AGML syntax could easily be adapted by other applications to present the data in XML format. In this specific application the 2DE experimental data was generated using PDQUEST coupled with a MicroMass MALDI-TOF instrument using MassLynx and Micromass global server software for protein identification (MicroMass, Manchester, U.K.). The data generated from a 2DE/MS experiment using the above instrumentation is stored using the manufacturer specific formatting as tab-delimited files. This text file is then converted to AGML syntax through a web interface using software written in PHP (see availability). The conversion of the tab-delimited file to AGML syntax and, if requested, web-based graphical representation, is fully automated. The latter application illustrates the advantage of using AGML as a common format as the graphical displaying is in effect a web-based service available for any dataset represented in our proposed AGML syntax notation. Registered users can then decide whether to deposit the AGML to the database. Since AGML conforms to the XML rules, it's highly flexible and simple to modify [5
]. This adaptability of the syntax, also known as content scalability, helps in defining new elements when new information is acquired through 2DE/MS experiments. This is a great asset in an emerging field like proteomics where new information is discovered at a rapid pace, which requires a constant adaptation of the prevailing data model.
In the field of bioinformatics experimental data needs to be analyzed, stored, updated and exchanged often by researchers [5
]. To this effect, a bioinformatics infrastructure built around AGML will fulfill all these aspects for 2DE/MS experimental data. The ultimate goal of developing the AGML syntax, is to enable proteomics research to move into the 'browsing mode' of searching through existing information databases along similar lines as proposed by Aebersold [14
The proposed AGML document contains the experimental procedure, the experimental results and the composite virtual gel. It is useful to compare the proposed standards with related work in transcriptomics. For example, MAGE-ML [16
] has the representation of DNA array data in XML format as the sole purpose. A similar focus on representation of data is found in ProML [17
], which only includes the protein sequence information while not making allowances for the description of the methodological procedure followed. The advantage in incorporating both the experimental procedure and the results, as we have proposed in AGML, is that the data could be understood in the context of the experiment. The methodological detail facilitates repeating the experiment documented in AGML by another researcher. Arguably, the need to include methodological detail in AGML reflects unresolved methodological challenges in proteomic profiling based on 2D gel electrophoresis, a lesser problem in sequencing or transcriptomics projects.

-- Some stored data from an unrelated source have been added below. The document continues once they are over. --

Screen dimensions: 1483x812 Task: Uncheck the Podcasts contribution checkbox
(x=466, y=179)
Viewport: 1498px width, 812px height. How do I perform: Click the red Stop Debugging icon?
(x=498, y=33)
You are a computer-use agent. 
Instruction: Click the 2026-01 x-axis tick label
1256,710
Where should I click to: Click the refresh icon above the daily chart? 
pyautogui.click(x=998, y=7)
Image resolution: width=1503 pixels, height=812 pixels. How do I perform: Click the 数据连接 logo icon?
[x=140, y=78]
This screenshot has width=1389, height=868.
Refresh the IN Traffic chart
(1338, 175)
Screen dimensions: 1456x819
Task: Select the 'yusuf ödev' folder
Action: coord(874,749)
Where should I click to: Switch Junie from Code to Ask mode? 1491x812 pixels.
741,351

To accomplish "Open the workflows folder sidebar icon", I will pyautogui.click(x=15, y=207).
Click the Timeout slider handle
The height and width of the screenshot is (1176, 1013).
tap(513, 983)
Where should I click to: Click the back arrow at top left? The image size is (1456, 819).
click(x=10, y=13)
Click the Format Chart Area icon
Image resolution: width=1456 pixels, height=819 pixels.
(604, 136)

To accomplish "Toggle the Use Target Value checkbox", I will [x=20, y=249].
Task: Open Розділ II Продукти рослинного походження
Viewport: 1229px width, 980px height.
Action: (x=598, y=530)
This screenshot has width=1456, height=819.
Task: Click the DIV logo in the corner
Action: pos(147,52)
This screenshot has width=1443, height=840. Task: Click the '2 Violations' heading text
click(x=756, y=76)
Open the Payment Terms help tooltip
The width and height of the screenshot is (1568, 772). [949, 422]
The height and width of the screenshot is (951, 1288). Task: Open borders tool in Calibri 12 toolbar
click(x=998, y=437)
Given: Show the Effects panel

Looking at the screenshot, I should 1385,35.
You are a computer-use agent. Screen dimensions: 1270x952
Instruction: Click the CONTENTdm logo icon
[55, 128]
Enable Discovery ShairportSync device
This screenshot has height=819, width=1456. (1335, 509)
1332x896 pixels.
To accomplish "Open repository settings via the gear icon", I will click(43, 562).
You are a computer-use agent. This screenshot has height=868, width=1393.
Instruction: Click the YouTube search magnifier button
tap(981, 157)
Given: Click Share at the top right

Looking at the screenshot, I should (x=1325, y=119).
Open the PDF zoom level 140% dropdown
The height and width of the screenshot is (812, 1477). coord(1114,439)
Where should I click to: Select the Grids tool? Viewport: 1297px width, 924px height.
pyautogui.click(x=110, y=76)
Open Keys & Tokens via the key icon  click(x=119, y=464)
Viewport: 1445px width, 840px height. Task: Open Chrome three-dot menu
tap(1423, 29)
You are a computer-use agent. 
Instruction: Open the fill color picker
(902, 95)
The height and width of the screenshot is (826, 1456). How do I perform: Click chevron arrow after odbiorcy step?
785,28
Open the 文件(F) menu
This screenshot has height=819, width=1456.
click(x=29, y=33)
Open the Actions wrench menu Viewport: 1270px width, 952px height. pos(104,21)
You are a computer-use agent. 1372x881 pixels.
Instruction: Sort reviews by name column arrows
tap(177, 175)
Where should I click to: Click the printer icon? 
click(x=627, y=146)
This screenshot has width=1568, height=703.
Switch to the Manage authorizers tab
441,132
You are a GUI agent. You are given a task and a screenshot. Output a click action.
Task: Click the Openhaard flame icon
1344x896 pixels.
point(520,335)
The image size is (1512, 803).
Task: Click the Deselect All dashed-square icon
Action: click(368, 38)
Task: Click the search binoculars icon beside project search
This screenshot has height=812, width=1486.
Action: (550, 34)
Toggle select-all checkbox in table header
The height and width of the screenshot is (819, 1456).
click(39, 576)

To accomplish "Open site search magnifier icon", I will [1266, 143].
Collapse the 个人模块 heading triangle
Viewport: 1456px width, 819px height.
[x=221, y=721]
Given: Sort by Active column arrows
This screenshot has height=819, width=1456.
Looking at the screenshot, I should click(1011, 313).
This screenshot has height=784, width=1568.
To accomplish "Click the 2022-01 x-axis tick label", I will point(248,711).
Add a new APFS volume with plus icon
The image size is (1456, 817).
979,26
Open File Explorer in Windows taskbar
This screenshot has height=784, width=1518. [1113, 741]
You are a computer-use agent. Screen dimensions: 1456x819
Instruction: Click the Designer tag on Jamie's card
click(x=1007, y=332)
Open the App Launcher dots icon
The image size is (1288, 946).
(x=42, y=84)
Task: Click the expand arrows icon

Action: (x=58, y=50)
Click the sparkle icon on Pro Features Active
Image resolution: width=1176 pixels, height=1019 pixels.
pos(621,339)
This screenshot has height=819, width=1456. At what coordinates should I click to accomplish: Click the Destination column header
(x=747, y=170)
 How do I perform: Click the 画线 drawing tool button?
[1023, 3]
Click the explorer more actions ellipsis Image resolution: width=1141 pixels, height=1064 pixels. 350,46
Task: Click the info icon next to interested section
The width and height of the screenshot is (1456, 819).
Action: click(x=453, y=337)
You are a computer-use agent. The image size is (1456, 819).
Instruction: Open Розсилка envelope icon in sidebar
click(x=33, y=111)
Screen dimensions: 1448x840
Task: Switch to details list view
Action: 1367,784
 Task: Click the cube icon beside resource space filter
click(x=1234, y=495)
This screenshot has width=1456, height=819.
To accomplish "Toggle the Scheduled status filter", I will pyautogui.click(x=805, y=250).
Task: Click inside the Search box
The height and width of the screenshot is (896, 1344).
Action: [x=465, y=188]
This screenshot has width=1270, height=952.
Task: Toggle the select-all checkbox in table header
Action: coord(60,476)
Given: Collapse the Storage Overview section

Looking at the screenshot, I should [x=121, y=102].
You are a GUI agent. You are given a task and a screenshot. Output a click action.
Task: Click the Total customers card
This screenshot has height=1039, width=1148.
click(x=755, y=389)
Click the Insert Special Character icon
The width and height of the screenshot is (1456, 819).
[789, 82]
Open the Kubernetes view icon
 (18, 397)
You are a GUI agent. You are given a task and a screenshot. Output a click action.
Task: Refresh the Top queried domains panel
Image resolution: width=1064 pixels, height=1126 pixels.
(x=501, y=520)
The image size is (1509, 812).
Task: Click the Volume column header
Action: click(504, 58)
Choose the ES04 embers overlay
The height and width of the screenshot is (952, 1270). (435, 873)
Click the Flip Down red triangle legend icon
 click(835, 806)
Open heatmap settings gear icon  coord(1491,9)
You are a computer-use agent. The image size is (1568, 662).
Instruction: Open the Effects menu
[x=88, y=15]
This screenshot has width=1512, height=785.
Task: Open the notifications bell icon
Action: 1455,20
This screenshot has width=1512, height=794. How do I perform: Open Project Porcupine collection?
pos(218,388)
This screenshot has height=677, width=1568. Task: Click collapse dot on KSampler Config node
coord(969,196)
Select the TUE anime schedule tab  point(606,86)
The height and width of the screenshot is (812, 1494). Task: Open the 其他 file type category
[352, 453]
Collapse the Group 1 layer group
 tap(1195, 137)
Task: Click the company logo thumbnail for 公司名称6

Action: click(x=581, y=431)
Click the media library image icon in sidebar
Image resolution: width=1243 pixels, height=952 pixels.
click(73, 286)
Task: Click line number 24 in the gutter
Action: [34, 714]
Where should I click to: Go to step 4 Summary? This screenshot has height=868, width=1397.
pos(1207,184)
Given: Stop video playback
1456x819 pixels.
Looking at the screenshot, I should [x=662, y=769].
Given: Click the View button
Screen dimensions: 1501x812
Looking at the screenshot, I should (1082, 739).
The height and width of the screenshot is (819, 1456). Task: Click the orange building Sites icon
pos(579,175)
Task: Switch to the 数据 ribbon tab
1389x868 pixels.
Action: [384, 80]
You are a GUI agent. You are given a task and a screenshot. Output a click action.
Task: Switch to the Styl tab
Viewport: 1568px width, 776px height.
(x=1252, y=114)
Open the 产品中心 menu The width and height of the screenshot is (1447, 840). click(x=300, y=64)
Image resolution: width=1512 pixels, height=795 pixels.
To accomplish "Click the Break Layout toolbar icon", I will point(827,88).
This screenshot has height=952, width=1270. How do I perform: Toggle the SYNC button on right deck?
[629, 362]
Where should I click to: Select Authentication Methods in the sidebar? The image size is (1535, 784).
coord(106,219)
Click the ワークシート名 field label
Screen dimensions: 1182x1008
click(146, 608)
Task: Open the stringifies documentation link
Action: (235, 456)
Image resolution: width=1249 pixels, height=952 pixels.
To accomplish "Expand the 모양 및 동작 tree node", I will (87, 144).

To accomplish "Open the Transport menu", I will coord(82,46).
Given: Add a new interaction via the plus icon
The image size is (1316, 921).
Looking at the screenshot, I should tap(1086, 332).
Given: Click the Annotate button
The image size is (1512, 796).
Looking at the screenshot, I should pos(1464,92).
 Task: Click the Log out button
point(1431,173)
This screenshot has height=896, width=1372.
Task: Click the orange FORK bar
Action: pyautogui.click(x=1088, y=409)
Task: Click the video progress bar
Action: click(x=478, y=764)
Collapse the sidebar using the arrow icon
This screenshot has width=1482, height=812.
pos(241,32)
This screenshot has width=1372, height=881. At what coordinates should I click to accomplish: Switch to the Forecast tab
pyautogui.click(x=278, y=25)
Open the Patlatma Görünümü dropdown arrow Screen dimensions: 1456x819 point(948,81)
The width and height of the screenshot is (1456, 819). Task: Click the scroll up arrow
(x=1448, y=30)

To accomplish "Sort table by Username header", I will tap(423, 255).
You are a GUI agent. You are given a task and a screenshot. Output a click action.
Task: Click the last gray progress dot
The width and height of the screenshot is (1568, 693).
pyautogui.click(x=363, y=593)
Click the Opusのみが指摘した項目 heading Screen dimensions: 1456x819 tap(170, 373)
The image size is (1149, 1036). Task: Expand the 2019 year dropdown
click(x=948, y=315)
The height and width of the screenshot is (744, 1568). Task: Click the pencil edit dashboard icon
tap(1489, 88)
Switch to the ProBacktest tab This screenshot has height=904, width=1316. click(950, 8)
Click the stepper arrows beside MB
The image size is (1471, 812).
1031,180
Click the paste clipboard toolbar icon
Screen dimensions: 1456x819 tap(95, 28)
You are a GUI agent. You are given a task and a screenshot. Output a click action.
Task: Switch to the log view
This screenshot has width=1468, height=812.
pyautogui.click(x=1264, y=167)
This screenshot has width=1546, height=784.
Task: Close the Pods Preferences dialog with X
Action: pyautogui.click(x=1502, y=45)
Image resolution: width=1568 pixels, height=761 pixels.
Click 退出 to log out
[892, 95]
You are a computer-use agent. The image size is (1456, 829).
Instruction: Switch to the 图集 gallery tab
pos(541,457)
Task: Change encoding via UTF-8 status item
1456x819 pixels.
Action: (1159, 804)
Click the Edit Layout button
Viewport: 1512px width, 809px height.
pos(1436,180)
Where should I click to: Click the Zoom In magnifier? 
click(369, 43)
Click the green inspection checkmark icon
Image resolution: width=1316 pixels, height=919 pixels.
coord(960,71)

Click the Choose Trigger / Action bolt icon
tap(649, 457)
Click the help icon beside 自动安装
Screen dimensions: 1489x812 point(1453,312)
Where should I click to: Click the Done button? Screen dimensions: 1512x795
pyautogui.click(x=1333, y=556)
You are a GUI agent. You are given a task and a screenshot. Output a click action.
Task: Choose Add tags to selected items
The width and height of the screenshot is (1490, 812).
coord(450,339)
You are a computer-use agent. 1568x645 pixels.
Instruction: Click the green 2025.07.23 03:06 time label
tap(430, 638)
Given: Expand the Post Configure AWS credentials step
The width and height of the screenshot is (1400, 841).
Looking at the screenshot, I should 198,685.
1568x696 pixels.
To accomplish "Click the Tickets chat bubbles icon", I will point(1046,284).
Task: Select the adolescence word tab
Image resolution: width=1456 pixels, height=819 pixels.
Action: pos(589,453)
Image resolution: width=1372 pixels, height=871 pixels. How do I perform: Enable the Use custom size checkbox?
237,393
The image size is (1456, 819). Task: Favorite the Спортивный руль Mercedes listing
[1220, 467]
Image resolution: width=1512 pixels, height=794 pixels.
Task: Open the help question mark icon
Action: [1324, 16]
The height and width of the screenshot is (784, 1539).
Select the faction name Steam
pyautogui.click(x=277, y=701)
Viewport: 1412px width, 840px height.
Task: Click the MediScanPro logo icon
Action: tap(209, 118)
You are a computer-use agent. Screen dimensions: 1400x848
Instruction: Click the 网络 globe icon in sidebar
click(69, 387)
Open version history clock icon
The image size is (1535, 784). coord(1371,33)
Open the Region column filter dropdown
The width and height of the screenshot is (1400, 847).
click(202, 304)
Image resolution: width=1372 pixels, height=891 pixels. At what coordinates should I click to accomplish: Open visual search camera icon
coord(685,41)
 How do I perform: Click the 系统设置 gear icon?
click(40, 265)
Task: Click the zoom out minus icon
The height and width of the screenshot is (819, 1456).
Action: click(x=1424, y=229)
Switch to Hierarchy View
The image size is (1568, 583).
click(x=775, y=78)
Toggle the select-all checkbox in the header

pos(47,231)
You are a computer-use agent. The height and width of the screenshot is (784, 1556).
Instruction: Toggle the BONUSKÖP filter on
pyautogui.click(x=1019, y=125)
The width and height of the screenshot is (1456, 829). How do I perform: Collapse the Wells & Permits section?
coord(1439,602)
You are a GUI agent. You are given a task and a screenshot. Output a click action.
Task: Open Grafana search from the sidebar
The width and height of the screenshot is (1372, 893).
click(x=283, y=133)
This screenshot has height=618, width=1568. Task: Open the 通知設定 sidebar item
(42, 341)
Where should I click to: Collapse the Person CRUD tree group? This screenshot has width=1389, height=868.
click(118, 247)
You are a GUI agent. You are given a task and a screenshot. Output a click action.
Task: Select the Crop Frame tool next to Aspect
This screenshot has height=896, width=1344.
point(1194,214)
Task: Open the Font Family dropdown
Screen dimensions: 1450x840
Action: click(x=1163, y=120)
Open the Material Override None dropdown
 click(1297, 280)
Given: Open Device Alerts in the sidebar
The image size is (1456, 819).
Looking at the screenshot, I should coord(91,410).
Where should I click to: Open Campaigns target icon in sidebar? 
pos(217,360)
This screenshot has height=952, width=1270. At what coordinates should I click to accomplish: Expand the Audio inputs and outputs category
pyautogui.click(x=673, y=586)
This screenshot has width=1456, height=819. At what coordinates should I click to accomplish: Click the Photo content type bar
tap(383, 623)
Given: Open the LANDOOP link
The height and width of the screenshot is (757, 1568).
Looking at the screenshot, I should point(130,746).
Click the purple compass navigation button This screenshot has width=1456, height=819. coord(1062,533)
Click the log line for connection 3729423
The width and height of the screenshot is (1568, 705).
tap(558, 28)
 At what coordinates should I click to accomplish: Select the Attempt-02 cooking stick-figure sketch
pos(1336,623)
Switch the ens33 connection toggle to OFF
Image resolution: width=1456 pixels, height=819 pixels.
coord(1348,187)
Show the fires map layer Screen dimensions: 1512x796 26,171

AGML can be incorporated to be used with large descriptors of proteomics information. Using XML namespace rules, AGML markup can easily be incorporated into any other schema. Specifically, the PEDRo model proposed by Taylor et al. explicitly accommodates the representation of 2DE/MS data [12
] where AGML could be particularly useful. AGML by no way replaces the structure envisioned by PEDRo; instead proposes an XML format for handling 2DE/MS data that can be incorporated into the existing large schemas such as PEDRo. In order to transmit subsets of information from this repository, the PEDRo model has to employ other methods [12
]. Accordingly, the PEDRo model could use AGML syntax to transmit the description of individual 2DE/MS experiments. For that purpose, the AGML could greatly benefit from general-purpose XML translation languages (e.g. XSLT). Additionally, with the wide use of resource description framework (RDF, http://www.w3.org/RDF
), AGML can easily be incorporated into other proposed model frameworks that have been written in XML. Thus incorporating the strengths of AGML, such as storing multiple gel runs per experiment in the same file, with the strengths of other proposed models such as PEDRo and HUPO ML.